(Stored data)
····················
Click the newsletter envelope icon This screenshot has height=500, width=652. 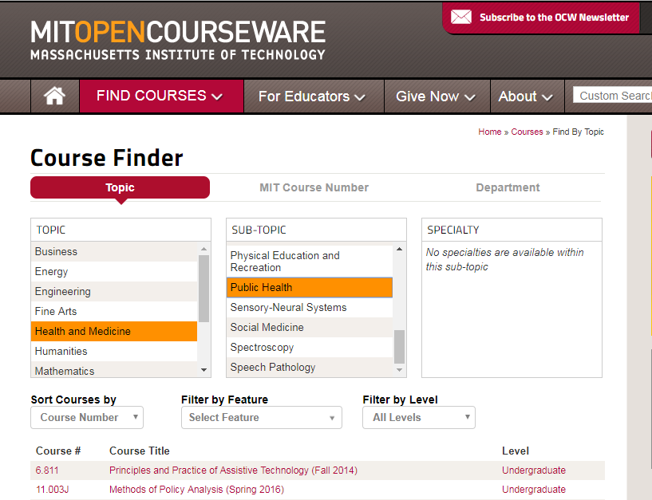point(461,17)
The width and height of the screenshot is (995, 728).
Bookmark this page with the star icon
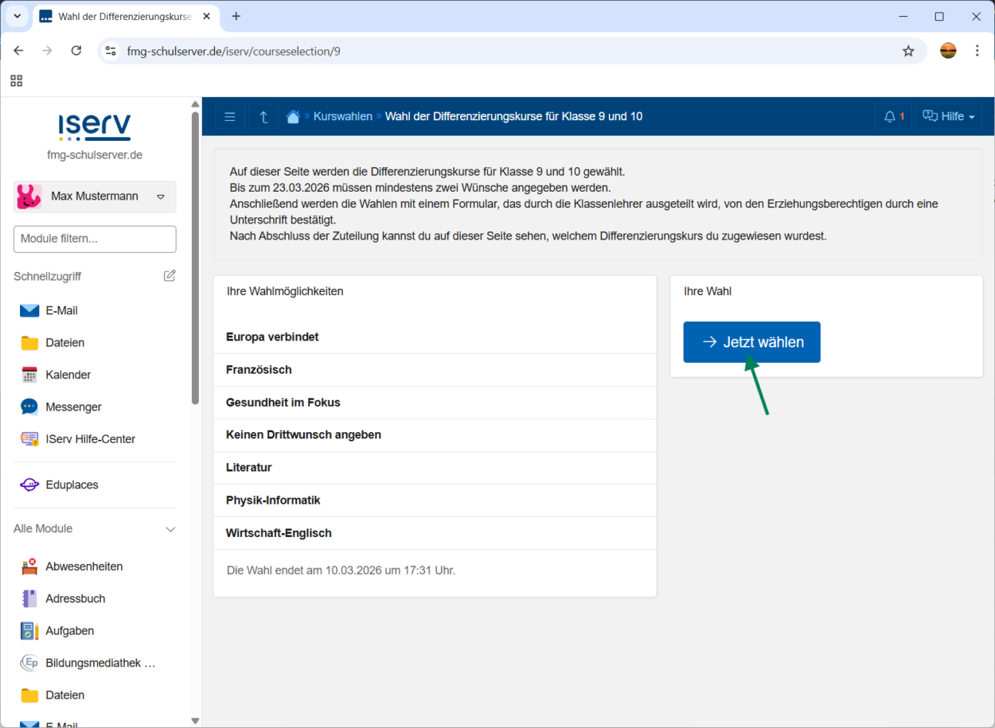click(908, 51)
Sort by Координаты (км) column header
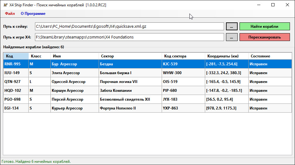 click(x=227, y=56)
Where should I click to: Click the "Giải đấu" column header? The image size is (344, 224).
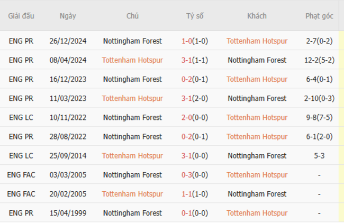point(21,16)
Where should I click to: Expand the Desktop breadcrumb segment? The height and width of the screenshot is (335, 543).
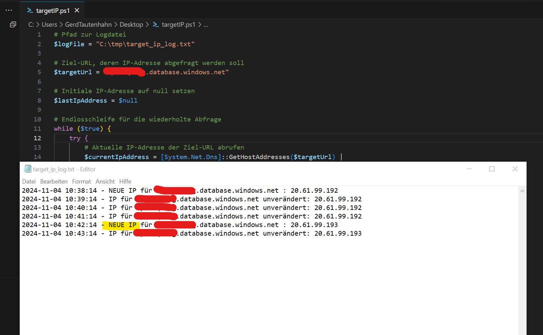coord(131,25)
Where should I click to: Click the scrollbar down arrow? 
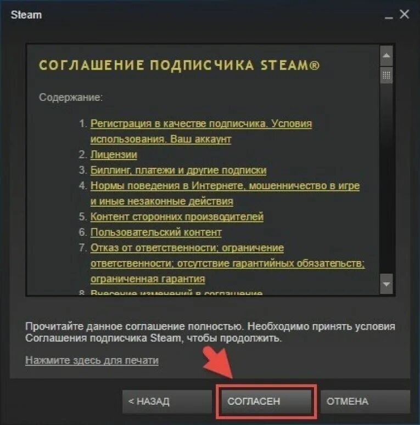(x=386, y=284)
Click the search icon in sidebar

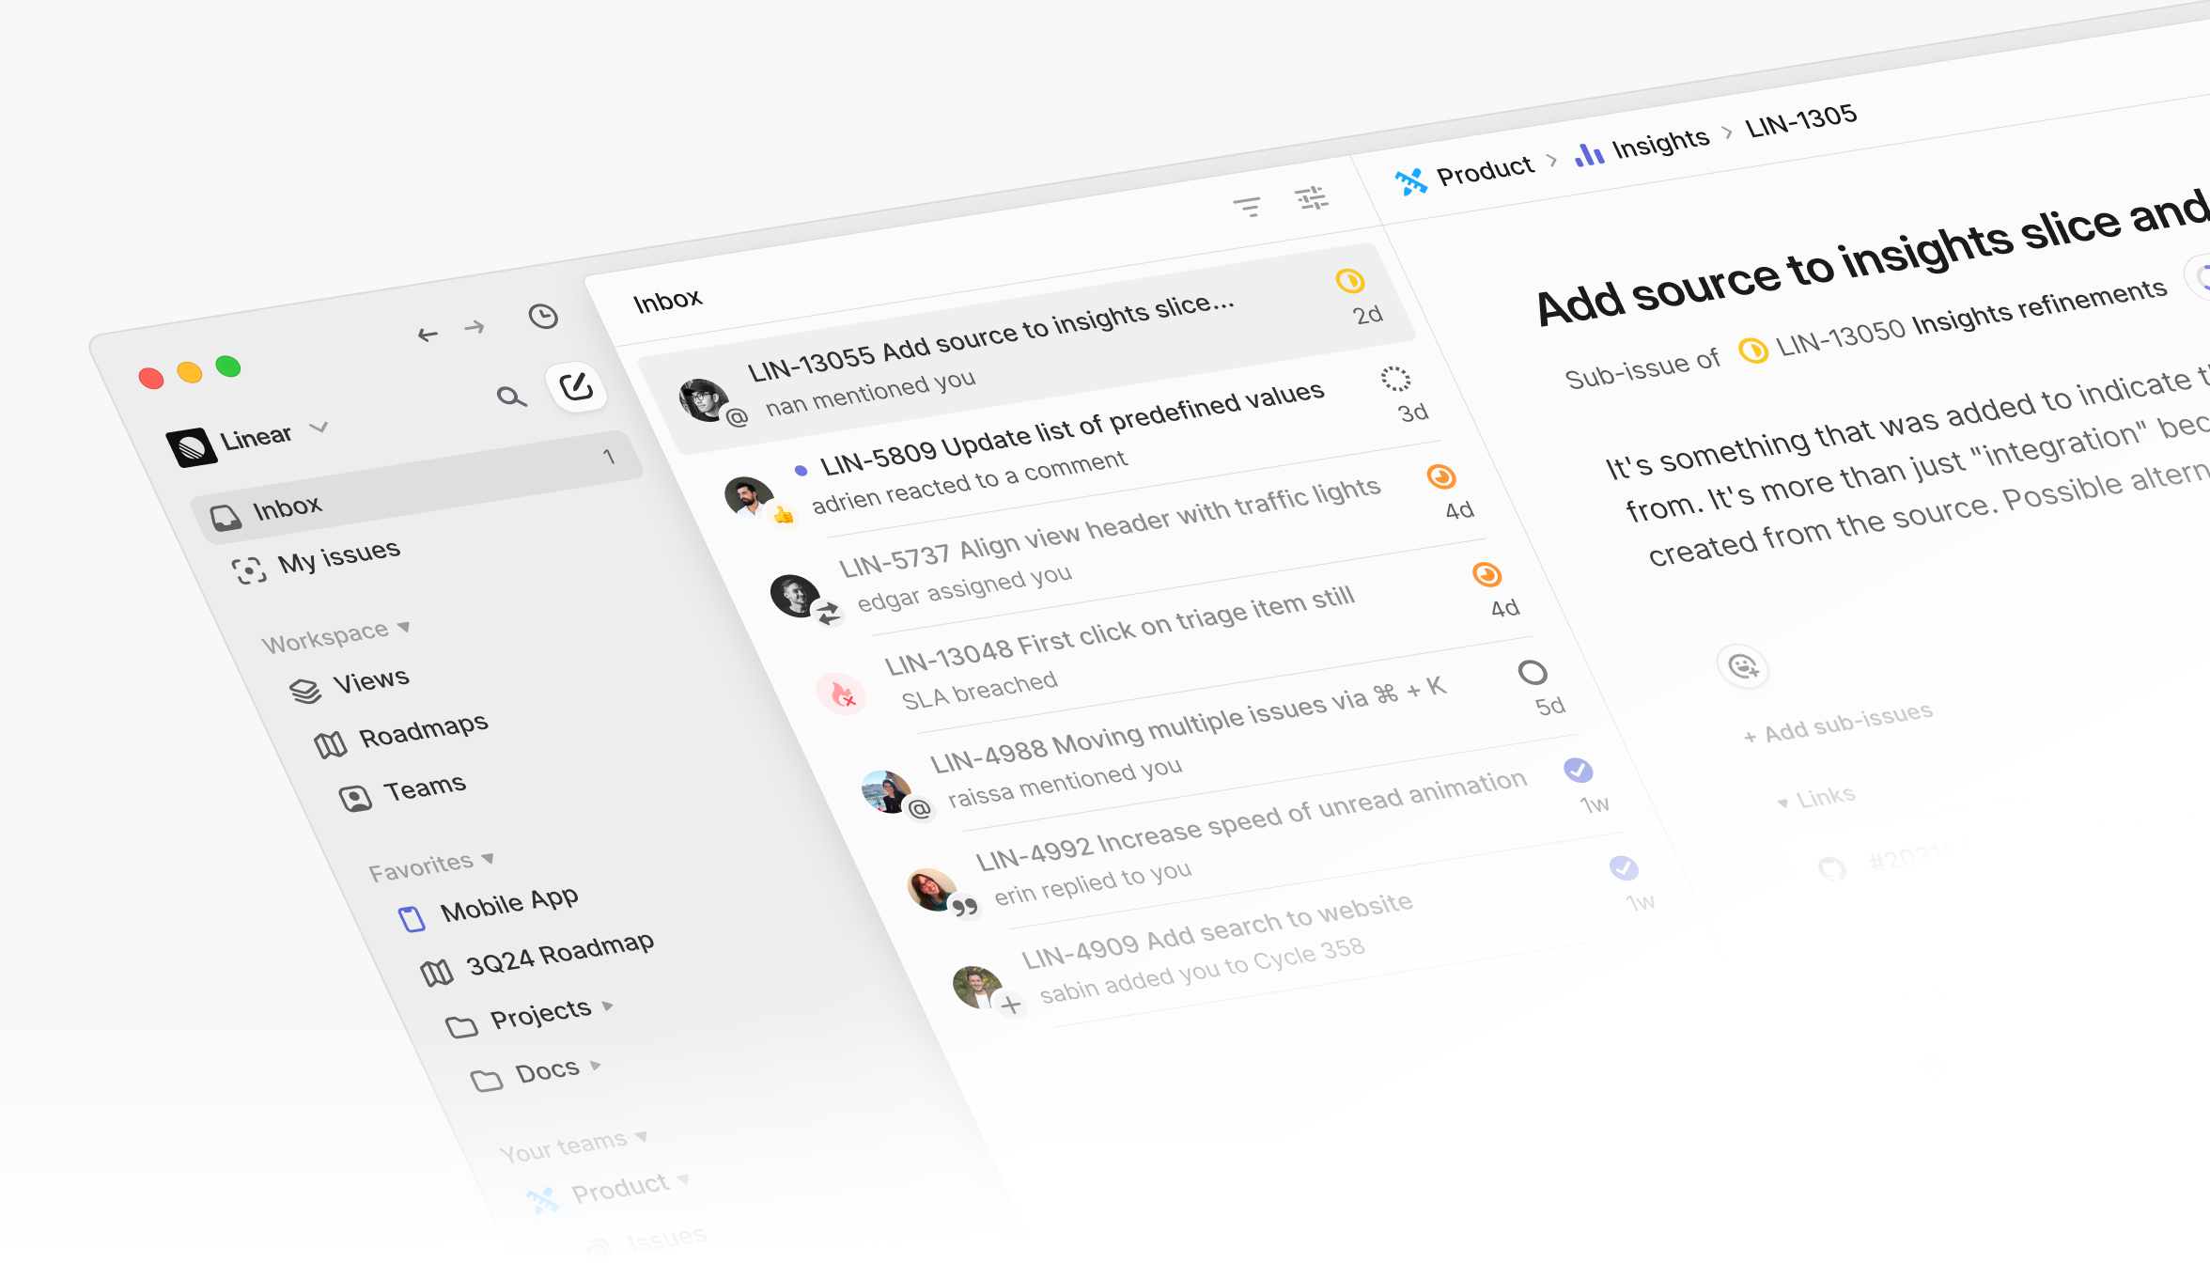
····················
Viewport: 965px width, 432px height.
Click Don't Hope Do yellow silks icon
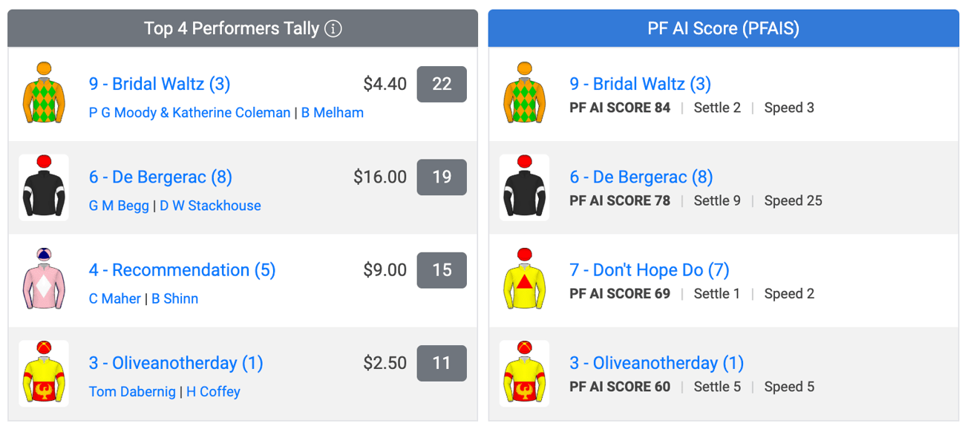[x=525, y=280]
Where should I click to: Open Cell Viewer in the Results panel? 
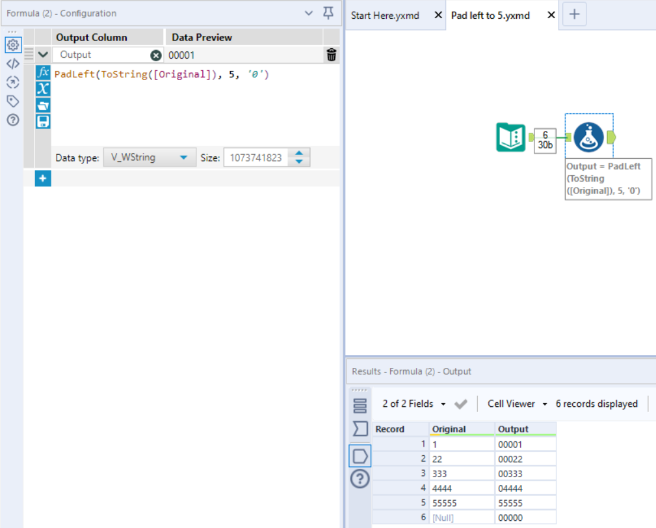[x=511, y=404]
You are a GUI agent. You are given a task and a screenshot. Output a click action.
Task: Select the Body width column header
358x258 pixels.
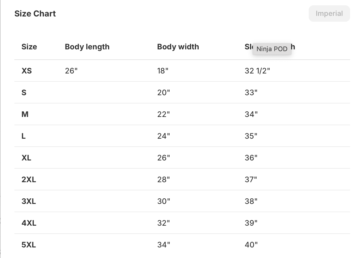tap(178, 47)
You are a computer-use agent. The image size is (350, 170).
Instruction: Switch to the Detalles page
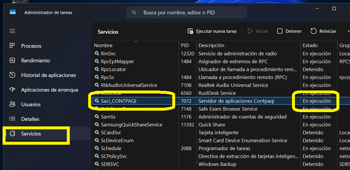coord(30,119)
····················
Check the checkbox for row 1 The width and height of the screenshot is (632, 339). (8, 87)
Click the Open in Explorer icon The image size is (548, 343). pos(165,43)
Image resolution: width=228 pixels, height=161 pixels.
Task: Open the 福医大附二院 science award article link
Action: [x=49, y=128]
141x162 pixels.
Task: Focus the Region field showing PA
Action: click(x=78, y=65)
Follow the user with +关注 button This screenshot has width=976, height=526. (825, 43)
····················
Tell how many lines above contain the word "agent". Give the number alone.

2